== AIM OF THE EXERCISE ==
Using the data below, return every line that holds the word "screenshot".
---------- DATASET CONTENT
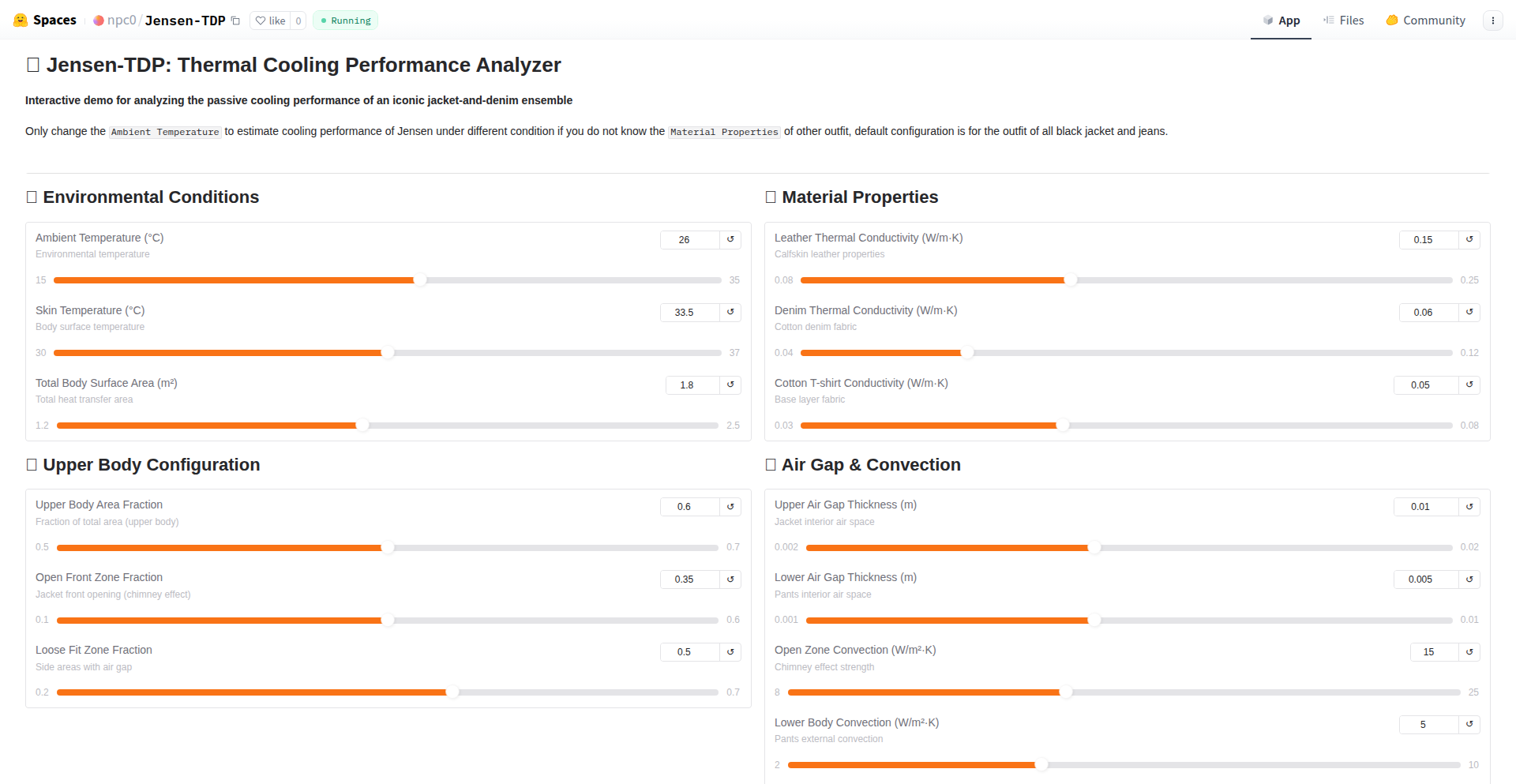
Task: Go to Hugging Face Spaces home
Action: coord(45,21)
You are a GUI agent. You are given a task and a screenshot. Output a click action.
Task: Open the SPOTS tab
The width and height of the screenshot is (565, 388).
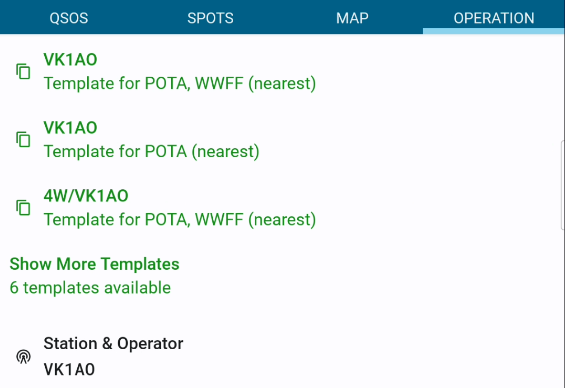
--------------------
== EXERCISE ANSWER ==
You are a GUI agent. You are given a task and a screenshot. Output a click action.
The width and height of the screenshot is (565, 388).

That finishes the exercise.